ASPseek is an Internet search engine, written in C++ using the STL library. It consists of an indexing robot, a search daemon, and a search frontend (CGI or Apache module). It can index as many as a few million URLs and search for words and phrases, use wildcards, and do a Boolean search. Search results can be limited to time period given, site, or Web space (set of sites) and sorted by relevance (PageRanks are used) or date. It is optimized for multiple sites (threaded index, async DNS lookups, grouping results by site, and Web spaces), but can be used for searching one site as well. It can work with multiple languages/encodings at once (including multi-byte encodings such as Chinese) due to optional Unicode storage mode. Other features include stopwords and ispell support, a charset and language guesser, HTML templates for search results, excerpts, and query words highlighting.
Active PHP Bookmarks (APB) is a web-based program that allows you to store your bookmarks and display them in many useful ways. It will sort your bookmarks with usability in mind, keeping often- used bookmarks at your fingertips. It has a bookmark search, private/public bookmarks, nested groups, usage rankings, popularity sorting, and a quick add feature.

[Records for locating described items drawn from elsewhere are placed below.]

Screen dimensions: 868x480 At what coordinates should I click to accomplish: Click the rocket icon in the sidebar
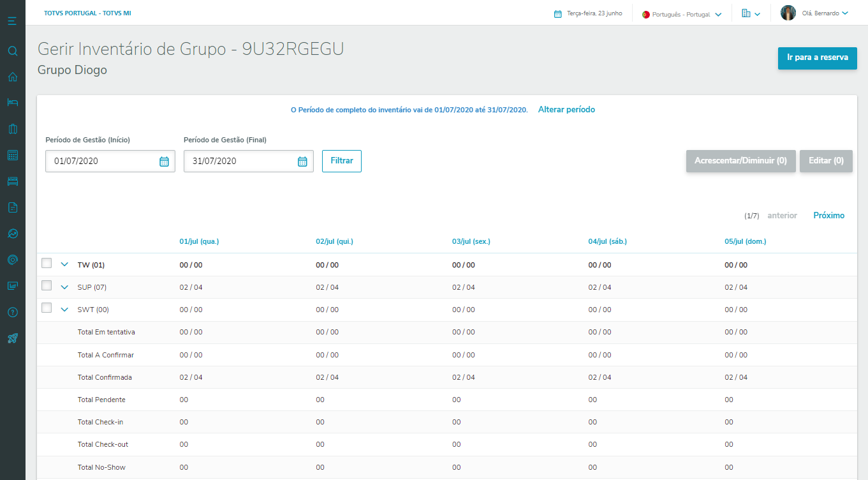coord(12,338)
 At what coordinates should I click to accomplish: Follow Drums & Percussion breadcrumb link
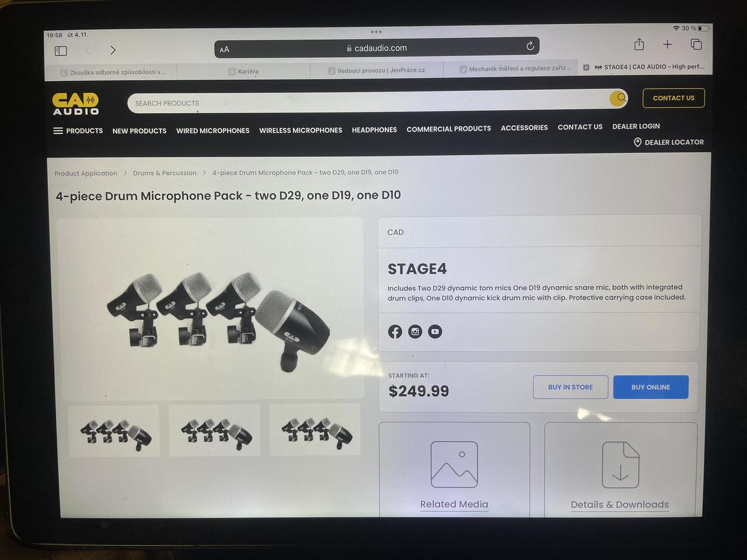click(165, 173)
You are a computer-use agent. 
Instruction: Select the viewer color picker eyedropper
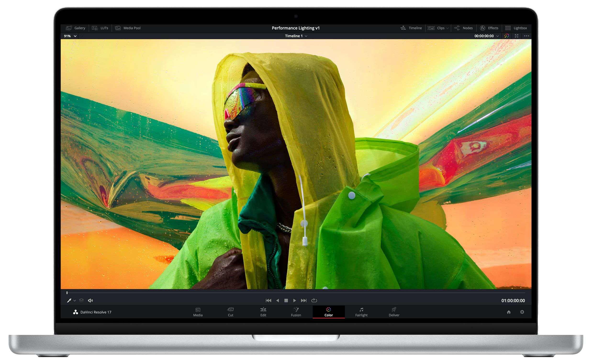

Ajaqs is a Web application that organizes FAQs on a per-project basis. The UI is templatized, the content is internationalized, and the styles are highly configurable. Secure login is provided via webapp security constraints. The backend uses an O-R mapping tool to achieve independence of database-specific queries. RSS feeds provide subscribers continuous updates on a per-project or per-FAQ basis. FAQs are dynamically served up as HTML pages, and can optionally be streamed to clients as PDF content.
Alexandria is a GNOME application to help manage a book collection. It retrieves book information (including cover pictures) from several online libraries, allows you to search for a book (either by EAN/ISBN, title, authors, or keyword), can import and export data into ONIX, Tellico, and EAN/ISBN-list formats, generates Web pages from your libraries, allows marking your books as loaned, saves data using the YAML format, features an HIG-compliant user interface, shows books in different views that can be filtered or sorted, and handles book rating and notes.
Nutch is highly scalable Web searching software which builds on top of Apache Hadoop and Lucene Java. Key features include a Web crawler, indexer, crawl management tools, parsers for HTML, PDF, DOC, and several other document formats, and an expandable architecture that allows you to plug in additional functionality such as document parsers, custom scoring algorithms, custom content parsers, protocols, and more.
Solr is an enterprise search platform from the Apache Lucene project. Its major features include powerful full-text search, hit highlighting, faceted search, dynamic clustering, database integration, and rich document (e.g. Word and PDF) handling. Solr is highly scalable, providing distributed search and index replication, and it powers the search and navigation features of many of the world's largest internet sites. Solr is written in Java and runs as a standalone full-text search server within a servlet container such as Tomcat. Solr uses the Lucene Java search library at its core for full-text indexing and search, and has REST-like HTTP/XML and JSON APIs that make it easy to use from virtually any programming language. Solr's powerful external configuration allows it to be tailored to almost any type of application without Java coding, and it has an extensive plugin architecture when more advanced customization is required.